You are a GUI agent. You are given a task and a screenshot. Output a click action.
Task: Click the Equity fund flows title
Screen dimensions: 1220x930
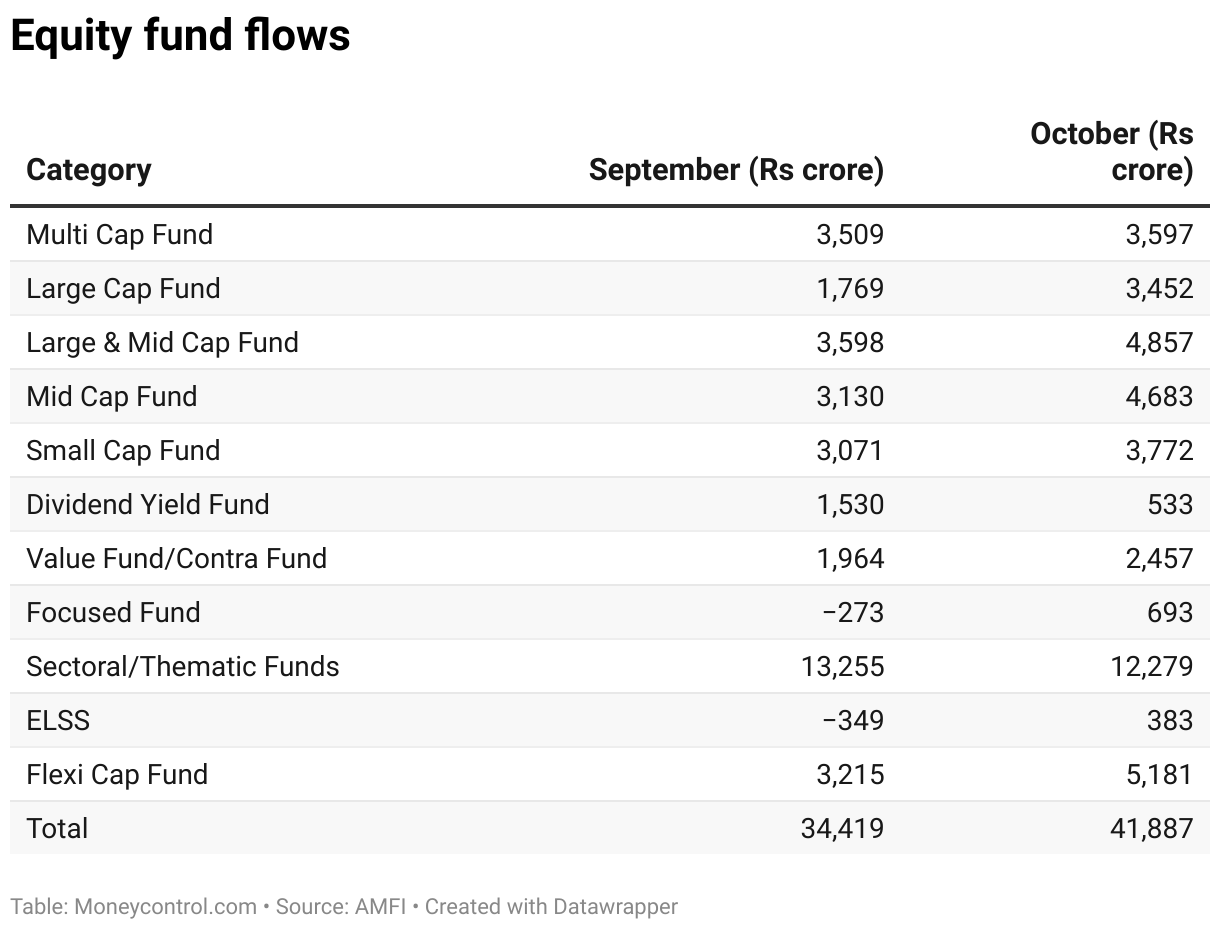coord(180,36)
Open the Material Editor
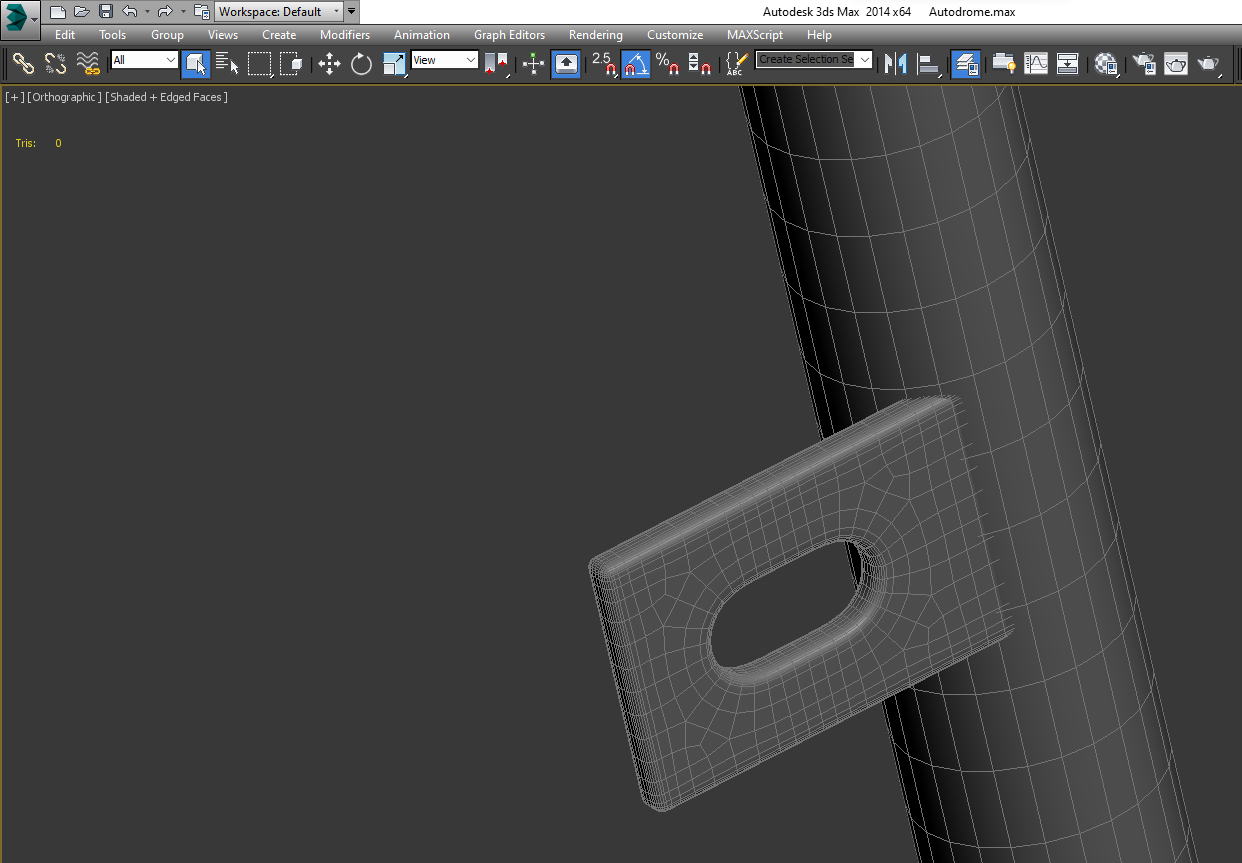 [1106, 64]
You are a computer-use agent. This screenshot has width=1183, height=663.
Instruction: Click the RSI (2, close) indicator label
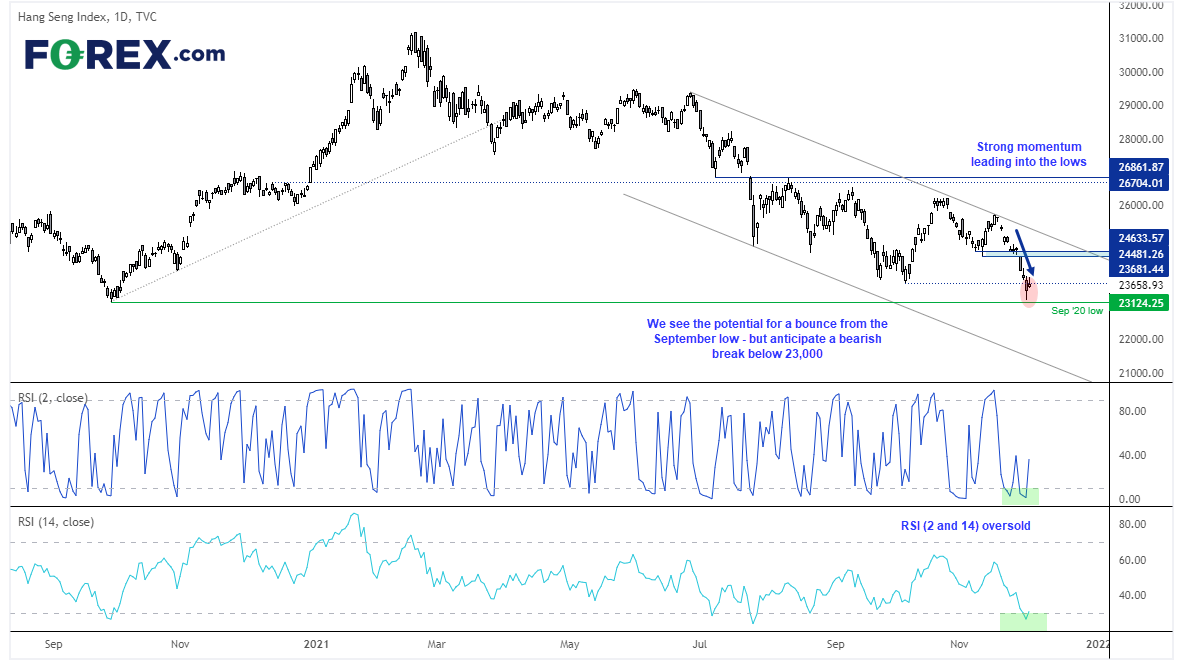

◆ ◆ ◆ ◆

Across the entries, state how many lines contain "agent", giving the number only.

Reply →
2